The results are represented by a radar map. A radar map can clearly show the correlation between groundwater factors and salt ions in soil. The more peripheral the value is, the stronger the correlation is. The calculation result in Figure 12
shows that the correlation degree between surface soil salinity and groundwater correlation is high and presents a non-consistency characteristic, thereby showing that the accumulated salt in the surface soil has a direct relationship with underground water quality. Groundwater irrigation directly affects soil salinity characteristics. The value of correlation indicates that each component has a different response to the relationship between soil salt content and underground water quantity.
On the basis of the order of the correlation degree value, the result indicates that the contribution of components in irrigation water quality to soil salt accumulation is Na++K+, Cl−, salinity, SO42−, Ca2+, Mg2+, pH, and HCO3− from large to small.
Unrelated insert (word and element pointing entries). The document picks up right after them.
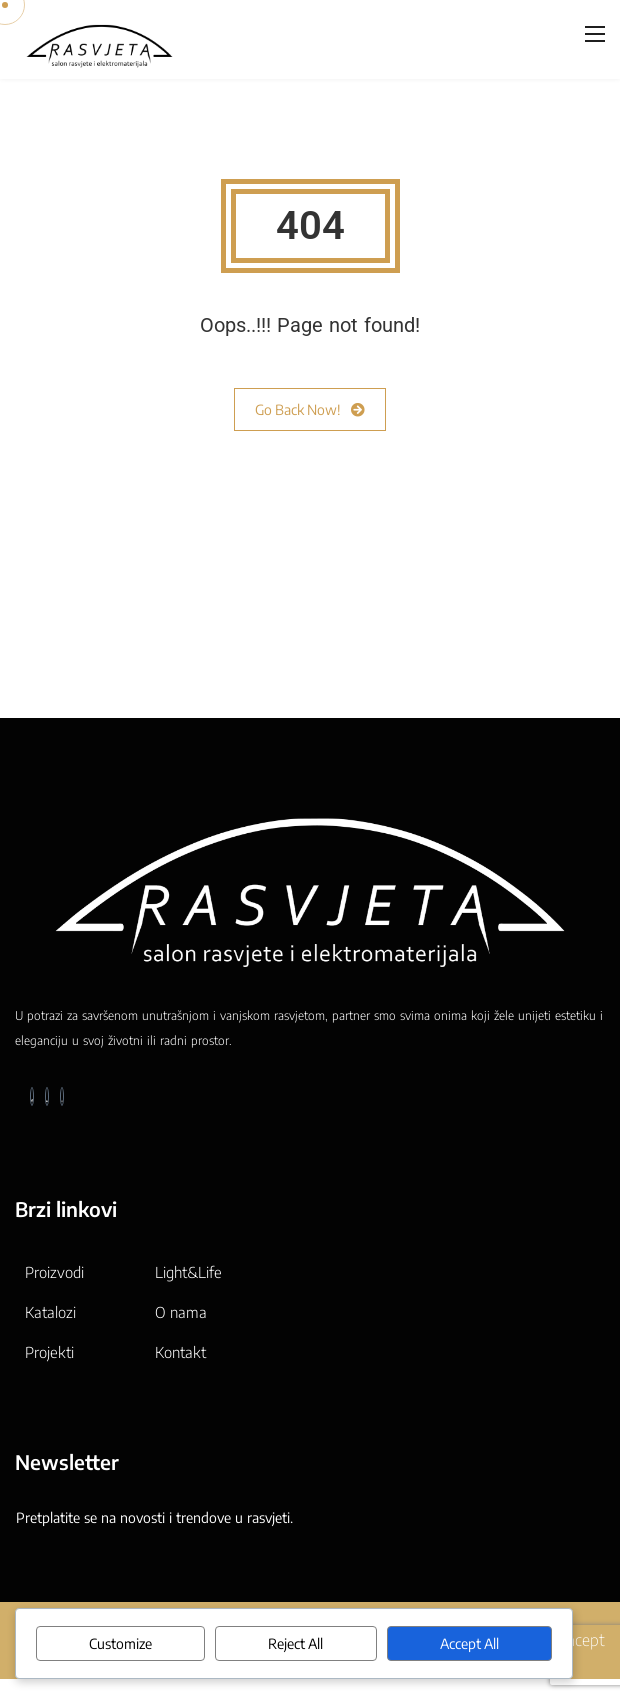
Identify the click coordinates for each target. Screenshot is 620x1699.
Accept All (469, 1643)
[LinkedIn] (47, 1096)
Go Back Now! (310, 409)
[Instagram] (62, 1096)
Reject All (295, 1643)
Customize (120, 1643)
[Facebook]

The correlation degrees of Na+ + K+, Cl−, mineralization, SO42−, Ca2+, and Mg2+ are >0.6, indicating that these ions within irrigation water are mostly stored in the topsoil. The correlation degrees of pH and HCO3− are less than 0.6, indicating the low representativeness and low response of surface soil salt accumulation. HCO3− is the alkaline component in underground water. The minimum contribution of irrigation water to soil salt accumulation shows that the soil type is saline sodic rather than alkalized.
(b) Correlation of soil salinity at different depths and groundwater
In the study area, soil salinity is influenced by processes of salt leaching due to flood irrigation and evaporation. The soil salinization status was unaffected by groundwater level change when the level below the buried depth of groundwater. Therefore, the correlation degree between salt and irrigation water in the soil profile was analyzed from the perspective of irrigation water quality, and the correlation degree was sorted to determine the influence of the change in irrigation water quality on soil salt. The calculation results are shown in Figure 13
The results showed that the correlation degree between soil salt and irrigation water quality differed at the different depths. The correlation degree in the 0–40 cm soil layers from large to small was Na+ + K+, Cl−, salinity of water, SO42−, Ca2+, Mg2+, pH, and HCO3− in sequence. When the soil depth ranged from 40 cm to 60 cm, the correlation degree changed dramatically. In this layer, the dominant position of Na+ + K+ and Cl− gradually moved downward, and SO42−, Ca2+, and Mg2+ gradually moved upward from the original inferior position and became the main influencing factors of correlation degree. The correlation degree was stable when the soil depth was greater than 60 cm.